Te lo dico perché, alla soglia dei… anni (che importa, infondo, quanti sono. Pesano comunque…) il mio calvario è, in qualche modo, simile al tuo. Mi permetto… da sorella. Scevra da giudizi, ma rimanendo anonima. C’è chi scrive e può parlare per me ma io no, non ce la faccio. “Non avevo paura di ingrassare, Purtroppo c’erano prototipi di modelle talmente magri, che bisognava essere come loro, per svolgere determinati lavori. E quando questo incontra persone fragili come me, o altre, questa malattia arriva“. Ti ascolto e sotto sotto – neanche troppo velatamente, a dire il vero – ho l’impressione che ti stia giustificando. Mi viene da ridere… come faccio a non comprendere. Non esiste onta più grande, per la gente.

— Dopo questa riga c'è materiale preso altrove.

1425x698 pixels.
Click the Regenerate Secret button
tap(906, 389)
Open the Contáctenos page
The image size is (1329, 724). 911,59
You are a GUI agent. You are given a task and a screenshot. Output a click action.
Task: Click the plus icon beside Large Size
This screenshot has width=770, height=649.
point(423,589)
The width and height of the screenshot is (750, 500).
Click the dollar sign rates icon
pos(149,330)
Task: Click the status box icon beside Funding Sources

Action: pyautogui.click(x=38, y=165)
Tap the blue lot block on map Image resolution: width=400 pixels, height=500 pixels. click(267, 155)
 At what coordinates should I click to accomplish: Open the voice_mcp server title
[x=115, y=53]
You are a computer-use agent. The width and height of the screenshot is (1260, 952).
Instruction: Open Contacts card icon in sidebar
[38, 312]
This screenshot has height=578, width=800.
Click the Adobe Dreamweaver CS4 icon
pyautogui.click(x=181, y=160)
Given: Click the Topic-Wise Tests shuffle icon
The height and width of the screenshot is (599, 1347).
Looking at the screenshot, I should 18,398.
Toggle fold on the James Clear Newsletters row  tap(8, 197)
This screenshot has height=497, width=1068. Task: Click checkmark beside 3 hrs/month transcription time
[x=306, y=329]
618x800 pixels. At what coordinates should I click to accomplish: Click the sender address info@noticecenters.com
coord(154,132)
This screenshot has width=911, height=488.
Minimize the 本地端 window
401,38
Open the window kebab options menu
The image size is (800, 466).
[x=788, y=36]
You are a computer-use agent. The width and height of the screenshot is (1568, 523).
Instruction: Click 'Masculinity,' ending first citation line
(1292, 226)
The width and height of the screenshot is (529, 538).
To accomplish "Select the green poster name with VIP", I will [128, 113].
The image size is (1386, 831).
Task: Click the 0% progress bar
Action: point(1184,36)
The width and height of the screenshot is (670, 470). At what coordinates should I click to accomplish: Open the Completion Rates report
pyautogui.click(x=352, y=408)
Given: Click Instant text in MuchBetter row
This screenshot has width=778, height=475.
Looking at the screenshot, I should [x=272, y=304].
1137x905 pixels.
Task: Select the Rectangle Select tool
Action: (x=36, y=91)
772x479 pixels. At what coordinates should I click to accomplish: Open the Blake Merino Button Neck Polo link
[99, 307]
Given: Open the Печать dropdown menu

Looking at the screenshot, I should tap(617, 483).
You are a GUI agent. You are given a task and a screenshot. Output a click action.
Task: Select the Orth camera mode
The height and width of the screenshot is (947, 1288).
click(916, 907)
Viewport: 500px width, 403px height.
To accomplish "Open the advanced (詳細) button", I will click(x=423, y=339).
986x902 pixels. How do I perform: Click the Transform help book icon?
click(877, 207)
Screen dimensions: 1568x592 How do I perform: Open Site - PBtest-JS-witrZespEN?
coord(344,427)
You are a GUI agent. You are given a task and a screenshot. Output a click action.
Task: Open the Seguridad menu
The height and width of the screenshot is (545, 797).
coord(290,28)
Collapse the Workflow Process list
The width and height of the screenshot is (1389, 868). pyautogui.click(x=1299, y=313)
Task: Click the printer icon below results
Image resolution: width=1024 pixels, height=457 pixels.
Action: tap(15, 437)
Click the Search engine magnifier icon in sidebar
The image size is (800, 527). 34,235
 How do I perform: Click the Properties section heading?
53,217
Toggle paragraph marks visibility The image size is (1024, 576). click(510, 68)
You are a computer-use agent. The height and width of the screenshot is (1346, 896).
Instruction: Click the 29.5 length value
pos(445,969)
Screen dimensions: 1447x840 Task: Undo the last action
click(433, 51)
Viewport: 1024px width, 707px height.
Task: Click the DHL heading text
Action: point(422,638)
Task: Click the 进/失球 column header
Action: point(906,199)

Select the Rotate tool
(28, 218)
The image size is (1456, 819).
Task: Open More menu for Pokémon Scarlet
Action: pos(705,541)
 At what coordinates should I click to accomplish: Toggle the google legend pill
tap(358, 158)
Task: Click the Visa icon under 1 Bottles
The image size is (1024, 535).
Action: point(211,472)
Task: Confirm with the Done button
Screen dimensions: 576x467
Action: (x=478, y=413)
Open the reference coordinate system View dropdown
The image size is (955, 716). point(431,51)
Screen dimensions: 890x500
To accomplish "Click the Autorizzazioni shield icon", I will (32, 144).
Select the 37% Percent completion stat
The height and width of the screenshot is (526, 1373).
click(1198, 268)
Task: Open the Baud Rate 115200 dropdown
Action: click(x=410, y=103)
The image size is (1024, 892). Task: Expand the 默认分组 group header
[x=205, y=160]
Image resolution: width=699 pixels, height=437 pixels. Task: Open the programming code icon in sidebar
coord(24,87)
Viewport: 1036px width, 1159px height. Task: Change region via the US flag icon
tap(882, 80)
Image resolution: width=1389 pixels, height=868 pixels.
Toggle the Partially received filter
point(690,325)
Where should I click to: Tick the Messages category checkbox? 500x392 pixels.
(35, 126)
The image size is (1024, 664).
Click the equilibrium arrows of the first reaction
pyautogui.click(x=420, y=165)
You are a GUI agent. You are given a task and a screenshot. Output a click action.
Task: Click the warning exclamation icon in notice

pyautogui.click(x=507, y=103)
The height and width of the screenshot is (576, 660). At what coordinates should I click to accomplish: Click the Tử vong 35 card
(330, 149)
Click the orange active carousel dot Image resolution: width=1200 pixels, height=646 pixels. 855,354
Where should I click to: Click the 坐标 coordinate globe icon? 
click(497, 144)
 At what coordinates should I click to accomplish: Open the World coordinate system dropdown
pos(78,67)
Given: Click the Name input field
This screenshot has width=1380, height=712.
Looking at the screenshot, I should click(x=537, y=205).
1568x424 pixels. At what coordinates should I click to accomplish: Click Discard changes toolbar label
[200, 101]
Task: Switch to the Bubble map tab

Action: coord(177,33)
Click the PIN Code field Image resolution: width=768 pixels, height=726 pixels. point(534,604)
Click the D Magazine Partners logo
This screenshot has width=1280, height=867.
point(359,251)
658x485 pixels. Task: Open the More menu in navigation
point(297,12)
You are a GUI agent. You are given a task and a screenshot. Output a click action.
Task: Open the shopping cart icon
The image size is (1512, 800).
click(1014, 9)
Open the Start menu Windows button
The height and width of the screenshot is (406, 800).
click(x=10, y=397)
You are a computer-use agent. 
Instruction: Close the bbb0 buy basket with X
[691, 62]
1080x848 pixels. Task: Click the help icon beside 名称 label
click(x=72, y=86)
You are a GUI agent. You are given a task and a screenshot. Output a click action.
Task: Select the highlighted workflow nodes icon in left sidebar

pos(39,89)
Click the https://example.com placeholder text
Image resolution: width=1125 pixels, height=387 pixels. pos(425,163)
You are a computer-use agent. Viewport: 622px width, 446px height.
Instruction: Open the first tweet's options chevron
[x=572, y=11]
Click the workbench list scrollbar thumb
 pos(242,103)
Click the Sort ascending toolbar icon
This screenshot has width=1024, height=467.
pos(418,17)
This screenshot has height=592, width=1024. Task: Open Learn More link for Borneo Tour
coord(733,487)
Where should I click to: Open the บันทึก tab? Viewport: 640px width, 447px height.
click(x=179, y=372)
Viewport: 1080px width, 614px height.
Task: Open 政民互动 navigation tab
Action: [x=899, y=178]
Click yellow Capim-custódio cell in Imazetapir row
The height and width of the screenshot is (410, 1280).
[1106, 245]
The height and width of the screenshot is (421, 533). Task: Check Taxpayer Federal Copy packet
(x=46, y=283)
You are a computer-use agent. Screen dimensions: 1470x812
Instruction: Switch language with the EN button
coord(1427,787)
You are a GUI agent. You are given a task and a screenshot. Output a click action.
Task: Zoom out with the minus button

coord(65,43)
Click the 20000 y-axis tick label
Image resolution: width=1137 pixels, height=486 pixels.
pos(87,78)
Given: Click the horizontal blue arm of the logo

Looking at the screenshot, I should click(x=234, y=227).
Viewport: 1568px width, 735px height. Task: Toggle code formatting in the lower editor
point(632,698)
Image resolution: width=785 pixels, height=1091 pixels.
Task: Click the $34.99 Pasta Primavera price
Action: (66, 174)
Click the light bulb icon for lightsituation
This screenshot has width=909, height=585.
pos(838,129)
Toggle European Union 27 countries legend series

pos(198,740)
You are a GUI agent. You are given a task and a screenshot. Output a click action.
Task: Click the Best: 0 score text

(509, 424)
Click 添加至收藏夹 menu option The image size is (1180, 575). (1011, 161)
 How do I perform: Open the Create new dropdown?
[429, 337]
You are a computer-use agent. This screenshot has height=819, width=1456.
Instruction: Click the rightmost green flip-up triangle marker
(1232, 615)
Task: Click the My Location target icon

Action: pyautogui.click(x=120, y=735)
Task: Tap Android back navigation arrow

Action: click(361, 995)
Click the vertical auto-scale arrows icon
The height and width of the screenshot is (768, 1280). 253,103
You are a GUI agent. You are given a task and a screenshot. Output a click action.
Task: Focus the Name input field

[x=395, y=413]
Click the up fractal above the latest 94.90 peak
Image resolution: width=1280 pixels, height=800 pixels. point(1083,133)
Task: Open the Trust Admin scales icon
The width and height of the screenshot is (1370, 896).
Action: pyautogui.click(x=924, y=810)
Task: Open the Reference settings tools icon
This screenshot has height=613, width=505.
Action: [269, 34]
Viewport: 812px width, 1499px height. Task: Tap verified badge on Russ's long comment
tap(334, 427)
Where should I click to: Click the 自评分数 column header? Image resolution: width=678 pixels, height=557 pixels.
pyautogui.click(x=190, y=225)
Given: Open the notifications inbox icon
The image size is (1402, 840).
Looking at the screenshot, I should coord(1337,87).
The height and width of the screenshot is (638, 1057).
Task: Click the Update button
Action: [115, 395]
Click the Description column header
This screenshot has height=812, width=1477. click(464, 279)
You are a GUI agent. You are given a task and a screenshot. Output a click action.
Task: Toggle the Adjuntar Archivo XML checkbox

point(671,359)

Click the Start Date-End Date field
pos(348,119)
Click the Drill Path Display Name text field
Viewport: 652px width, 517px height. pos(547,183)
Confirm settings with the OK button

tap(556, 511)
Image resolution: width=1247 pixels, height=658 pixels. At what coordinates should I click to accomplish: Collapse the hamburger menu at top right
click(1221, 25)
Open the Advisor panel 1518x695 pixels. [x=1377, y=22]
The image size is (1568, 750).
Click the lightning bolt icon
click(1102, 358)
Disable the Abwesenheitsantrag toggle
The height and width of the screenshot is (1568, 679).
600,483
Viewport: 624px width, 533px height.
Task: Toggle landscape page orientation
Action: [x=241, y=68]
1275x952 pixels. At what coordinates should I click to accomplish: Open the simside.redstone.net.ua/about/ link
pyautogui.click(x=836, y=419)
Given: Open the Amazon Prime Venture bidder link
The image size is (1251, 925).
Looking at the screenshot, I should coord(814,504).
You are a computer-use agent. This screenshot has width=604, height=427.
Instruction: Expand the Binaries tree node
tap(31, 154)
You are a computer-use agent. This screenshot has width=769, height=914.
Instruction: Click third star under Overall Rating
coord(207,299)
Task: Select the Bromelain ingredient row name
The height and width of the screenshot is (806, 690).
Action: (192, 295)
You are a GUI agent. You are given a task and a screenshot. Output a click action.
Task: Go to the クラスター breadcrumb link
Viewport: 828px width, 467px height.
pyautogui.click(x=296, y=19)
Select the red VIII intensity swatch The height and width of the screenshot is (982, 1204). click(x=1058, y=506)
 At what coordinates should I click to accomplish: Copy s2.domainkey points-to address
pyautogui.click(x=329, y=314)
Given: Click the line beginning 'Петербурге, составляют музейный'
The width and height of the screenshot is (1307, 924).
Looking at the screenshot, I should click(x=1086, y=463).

Si perdona tutto. Si dimentica, si supera tutto… ma questo no.
Allora, bisogna inventare, escogitare motivi che, alle orecchie di chi ascolta, di chi non conosce ma è pronto ad aprir bocca, risultino validi, plausibili, inconfutabili. A ‘soli’ 20 anni, racconti, ti sei dovuta confrontare con il mondo della moda, che ti pretendeva cesellata in una certa maniera. E sia anche questo, ti credo, ma non venirmi a raccontare che ‘quella roba’ non ti abitava già. Non era, sia pur in forma di seme, insita nel tuo modo di essere e di guardare le cose. Anzi, di guardare proprio te, davanti allo specchio: troppo… troppo o troppo poco (questo è il vero danno, che se non è più che perfetto è ‘speditamente’ sbagliato, senza appello).
Tu… come me, ti dicevo: fragile. Sia chiaro – lo specifico per chi, di queste cose, non ne conosce le insidie – non significa debole, ma esattamente il contrario. Non ho mai incontrato persone come me, come te, talmente determinate nell’annientarsi in nome – e qui è il punto, quello che più ferisce – in nome di una causa che, in verità, non esiste.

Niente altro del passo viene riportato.